• RECORDS FOR THE TASK:
⟨
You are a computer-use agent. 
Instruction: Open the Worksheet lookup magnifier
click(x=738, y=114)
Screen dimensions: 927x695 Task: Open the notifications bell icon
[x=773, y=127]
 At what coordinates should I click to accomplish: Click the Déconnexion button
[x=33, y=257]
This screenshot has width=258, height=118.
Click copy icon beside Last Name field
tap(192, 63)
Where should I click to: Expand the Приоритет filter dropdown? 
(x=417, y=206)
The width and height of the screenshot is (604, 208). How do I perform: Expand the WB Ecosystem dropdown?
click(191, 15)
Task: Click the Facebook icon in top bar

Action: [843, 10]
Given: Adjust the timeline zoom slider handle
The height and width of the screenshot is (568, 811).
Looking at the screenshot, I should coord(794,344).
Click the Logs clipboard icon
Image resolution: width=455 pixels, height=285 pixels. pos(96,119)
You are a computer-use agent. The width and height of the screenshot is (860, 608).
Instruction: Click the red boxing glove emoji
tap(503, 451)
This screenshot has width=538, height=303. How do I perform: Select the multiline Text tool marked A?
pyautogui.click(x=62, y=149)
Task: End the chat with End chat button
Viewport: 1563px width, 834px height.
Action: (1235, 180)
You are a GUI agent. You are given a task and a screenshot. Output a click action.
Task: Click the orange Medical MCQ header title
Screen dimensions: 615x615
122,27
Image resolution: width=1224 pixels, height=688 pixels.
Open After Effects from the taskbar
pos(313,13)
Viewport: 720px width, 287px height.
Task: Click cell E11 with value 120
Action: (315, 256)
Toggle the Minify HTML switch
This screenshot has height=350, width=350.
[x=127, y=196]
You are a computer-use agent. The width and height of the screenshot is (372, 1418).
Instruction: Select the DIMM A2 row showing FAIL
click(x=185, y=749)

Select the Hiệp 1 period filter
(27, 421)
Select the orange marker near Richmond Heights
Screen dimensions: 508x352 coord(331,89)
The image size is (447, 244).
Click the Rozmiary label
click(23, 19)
⟩
• EXERCISE PROMPT:
Scan the entries above for the word "computer", then copy every line in which it occurs.

• TASK ANSWER:
You are a computer-use agent. 
You are a computer-use agent. The width and height of the screenshot is (860, 608).
You are a computer-use agent. The width and height of the screenshot is (372, 1418).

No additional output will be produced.